It was the genius of Madison Avenue ad men that made feminism stylish. Feminism had a terrible image problem until the ad men saved feminism and made it appear fashionable and sassy. In its heyday, Ms. Magazine, the house organ of American feminism, was supported almost entirely by alcohol and tobacco advertising. Gloria Steinem’s decision to spurn cosmetics advertisements and favor booze and tobacco promotions, probably killed more American women than any other decision on the Twentieth Century. Steinem understood that until feminism became stylish it had no hope of becoming a mainstream American phenomenon.

☆ ☆ ☆ ☆ ☆ ☆ ☆

- _Exercise brief_: Copy the passage on feminism and advertising from "It was the genius" up to and including "mainstream American phenomenon.".

(Stored items)

☆ ☆ ☆ ☆ ☆ ☆ ☆

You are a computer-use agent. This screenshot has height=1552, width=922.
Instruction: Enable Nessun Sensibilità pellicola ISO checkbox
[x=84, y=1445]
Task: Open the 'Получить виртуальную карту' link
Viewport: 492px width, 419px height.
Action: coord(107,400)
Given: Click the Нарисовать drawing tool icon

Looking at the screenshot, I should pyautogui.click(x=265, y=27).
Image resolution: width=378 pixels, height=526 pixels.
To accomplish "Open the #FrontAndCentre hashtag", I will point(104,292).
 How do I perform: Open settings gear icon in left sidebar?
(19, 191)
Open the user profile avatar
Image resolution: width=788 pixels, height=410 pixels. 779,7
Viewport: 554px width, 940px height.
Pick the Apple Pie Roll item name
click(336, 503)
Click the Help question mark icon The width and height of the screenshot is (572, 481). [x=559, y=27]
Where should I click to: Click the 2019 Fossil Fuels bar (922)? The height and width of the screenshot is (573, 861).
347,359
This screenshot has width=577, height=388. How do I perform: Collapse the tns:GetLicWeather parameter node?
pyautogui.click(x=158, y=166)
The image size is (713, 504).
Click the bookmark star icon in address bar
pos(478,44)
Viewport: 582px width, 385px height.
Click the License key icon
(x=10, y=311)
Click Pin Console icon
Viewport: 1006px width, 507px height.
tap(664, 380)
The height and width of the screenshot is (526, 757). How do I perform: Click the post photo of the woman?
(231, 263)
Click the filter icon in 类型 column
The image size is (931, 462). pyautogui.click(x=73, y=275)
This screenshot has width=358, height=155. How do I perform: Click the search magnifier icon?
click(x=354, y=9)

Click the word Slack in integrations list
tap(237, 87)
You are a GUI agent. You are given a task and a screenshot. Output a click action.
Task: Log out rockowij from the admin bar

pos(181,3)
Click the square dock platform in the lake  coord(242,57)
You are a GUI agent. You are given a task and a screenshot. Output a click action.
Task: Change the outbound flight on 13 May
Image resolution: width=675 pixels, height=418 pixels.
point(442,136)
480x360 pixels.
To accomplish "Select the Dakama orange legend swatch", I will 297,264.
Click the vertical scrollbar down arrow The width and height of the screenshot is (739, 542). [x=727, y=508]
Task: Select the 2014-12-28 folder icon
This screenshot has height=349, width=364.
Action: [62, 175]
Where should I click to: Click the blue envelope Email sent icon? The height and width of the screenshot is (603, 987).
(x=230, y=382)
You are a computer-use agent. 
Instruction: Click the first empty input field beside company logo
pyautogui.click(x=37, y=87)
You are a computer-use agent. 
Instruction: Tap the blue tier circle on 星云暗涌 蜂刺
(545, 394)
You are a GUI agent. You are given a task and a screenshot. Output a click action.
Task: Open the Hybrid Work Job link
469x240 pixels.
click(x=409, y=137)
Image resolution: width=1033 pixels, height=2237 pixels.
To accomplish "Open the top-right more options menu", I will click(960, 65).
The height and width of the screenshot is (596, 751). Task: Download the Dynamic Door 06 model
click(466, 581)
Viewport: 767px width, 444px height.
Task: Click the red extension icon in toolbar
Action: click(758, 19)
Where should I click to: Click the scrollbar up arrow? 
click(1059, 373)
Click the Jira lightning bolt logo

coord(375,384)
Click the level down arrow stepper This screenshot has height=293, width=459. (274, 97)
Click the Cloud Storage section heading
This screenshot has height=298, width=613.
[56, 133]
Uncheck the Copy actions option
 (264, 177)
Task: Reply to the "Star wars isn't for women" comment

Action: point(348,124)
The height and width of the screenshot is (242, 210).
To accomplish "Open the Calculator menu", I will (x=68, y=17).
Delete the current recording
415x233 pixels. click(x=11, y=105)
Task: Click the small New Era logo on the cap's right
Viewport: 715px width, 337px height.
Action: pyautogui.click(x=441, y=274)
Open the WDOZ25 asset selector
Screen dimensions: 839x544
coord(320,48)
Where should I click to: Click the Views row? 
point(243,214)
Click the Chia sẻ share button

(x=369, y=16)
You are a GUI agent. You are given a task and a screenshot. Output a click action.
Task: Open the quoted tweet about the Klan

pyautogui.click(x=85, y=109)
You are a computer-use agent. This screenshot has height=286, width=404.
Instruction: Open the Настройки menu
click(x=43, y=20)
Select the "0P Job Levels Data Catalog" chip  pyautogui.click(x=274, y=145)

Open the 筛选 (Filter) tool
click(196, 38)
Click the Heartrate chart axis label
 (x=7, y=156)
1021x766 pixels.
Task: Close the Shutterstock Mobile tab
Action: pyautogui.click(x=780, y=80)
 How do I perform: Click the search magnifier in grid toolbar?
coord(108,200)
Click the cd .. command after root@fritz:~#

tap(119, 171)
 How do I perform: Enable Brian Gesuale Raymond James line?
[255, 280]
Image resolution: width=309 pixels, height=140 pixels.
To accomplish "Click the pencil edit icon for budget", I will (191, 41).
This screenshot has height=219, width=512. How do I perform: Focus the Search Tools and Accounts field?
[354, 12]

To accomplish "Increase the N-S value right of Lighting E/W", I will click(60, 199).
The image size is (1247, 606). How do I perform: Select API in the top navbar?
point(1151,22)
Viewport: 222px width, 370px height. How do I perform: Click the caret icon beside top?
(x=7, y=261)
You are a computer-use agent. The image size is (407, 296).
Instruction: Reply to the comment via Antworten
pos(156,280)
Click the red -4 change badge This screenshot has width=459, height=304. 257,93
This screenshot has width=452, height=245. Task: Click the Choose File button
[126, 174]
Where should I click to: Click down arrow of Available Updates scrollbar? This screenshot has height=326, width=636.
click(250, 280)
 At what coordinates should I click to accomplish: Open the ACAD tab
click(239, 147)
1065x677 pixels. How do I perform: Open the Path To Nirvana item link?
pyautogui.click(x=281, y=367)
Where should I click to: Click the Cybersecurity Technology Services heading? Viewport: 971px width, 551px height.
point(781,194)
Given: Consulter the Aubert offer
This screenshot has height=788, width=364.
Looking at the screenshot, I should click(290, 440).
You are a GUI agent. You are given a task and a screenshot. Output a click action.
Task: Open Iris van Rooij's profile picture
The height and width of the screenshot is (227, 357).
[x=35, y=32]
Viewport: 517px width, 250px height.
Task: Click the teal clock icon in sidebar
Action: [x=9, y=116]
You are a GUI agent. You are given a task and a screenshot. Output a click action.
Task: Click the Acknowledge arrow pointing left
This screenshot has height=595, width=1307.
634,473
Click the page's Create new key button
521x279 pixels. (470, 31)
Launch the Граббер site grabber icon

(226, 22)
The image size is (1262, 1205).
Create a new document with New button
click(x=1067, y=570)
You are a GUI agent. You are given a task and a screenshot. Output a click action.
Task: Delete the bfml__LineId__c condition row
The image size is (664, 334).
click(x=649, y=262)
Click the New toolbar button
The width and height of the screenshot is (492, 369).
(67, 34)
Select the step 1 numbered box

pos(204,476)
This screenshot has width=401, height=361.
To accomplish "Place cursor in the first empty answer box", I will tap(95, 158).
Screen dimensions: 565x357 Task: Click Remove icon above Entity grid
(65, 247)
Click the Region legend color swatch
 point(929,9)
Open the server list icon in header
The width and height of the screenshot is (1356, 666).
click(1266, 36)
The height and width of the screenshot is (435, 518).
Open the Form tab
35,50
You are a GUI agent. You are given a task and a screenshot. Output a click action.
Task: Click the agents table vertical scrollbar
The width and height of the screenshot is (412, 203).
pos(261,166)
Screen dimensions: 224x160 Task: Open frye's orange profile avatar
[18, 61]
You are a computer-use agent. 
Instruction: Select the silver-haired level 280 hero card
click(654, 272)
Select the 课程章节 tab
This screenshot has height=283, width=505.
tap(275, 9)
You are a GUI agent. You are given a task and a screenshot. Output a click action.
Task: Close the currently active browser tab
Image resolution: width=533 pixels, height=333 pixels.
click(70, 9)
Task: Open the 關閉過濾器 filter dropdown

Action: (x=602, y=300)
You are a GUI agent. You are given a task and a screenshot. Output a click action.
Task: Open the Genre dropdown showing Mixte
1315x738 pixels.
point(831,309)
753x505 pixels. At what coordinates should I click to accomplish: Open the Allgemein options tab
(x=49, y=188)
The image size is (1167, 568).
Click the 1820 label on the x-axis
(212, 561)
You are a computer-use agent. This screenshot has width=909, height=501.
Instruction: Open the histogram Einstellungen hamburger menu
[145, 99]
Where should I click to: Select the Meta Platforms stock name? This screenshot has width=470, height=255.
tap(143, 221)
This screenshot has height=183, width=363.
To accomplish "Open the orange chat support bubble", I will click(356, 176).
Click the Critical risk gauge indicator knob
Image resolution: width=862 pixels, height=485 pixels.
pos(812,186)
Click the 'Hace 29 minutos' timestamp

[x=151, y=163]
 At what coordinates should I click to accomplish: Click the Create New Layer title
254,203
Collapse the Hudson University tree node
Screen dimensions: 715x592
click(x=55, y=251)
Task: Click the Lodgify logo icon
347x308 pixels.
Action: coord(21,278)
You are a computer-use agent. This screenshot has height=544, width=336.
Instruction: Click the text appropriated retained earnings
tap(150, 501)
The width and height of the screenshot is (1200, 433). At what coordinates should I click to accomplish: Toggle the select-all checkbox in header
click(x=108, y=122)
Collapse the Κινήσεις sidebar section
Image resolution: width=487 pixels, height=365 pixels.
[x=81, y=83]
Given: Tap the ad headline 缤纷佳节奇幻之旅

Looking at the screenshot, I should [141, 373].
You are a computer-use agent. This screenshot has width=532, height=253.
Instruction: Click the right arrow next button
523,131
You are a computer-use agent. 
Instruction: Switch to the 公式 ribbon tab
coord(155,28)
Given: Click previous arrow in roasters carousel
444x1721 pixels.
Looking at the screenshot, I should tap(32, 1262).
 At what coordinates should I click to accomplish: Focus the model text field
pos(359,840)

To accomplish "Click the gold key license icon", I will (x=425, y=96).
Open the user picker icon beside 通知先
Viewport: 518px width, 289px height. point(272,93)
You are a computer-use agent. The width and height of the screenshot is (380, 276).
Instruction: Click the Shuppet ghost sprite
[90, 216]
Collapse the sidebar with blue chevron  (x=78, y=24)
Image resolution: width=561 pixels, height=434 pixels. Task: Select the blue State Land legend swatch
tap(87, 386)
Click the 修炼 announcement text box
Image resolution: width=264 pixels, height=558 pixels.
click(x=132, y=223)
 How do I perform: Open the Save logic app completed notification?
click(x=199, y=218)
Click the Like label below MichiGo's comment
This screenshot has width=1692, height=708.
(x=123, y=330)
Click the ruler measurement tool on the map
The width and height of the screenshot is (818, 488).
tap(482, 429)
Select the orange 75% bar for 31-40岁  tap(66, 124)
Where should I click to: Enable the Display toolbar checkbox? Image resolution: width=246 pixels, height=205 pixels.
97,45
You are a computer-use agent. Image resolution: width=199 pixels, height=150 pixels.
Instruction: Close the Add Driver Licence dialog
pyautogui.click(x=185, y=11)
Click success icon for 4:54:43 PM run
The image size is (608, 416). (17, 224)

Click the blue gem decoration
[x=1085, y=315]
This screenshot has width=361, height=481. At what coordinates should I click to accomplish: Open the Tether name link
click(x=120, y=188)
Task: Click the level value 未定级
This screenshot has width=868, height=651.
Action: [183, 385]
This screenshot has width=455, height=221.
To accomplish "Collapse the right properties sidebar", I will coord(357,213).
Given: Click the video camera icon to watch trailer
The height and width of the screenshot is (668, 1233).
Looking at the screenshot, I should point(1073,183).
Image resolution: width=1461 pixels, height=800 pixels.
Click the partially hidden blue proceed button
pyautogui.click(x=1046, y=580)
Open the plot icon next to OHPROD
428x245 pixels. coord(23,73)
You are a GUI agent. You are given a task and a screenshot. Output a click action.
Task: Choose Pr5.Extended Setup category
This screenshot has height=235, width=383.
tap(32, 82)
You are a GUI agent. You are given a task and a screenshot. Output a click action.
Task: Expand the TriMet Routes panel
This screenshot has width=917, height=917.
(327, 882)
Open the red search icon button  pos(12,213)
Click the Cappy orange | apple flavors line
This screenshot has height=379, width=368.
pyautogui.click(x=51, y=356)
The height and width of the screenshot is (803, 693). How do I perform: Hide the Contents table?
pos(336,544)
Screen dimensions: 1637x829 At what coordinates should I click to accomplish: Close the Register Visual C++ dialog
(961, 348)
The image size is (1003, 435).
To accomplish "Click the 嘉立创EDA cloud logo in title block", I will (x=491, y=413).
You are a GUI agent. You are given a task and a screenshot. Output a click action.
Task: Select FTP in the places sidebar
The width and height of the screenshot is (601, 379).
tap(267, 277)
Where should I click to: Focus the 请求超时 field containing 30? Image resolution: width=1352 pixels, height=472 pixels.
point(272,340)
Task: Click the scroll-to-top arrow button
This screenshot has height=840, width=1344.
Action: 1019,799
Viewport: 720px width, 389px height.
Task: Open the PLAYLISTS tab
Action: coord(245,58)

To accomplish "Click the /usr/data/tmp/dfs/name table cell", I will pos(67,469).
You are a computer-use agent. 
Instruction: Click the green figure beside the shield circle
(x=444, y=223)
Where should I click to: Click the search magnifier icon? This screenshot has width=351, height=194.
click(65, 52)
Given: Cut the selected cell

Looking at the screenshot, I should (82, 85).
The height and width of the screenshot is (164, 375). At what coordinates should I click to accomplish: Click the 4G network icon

☆ ☆ ☆ ☆ ☆ ☆ ☆

- _Exercise solution_:
It was the genius of Madison Avenue ad men that made feminism stylish. Feminism had a terrible image problem until the ad men saved feminism and made it appear fashionable and sassy. In its heyday, Ms. Magazine, the house organ of American feminism, was supported almost entirely by alcohol and tobacco advertising. Gloria Steinem’s decision to spurn cosmetics advertisements and favor booze and tobacco promotions, probably killed more American women than any other decision on the Twentieth Century. Steinem understood that until feminism became stylish it had no hope of becoming a mainstream American phenomenon.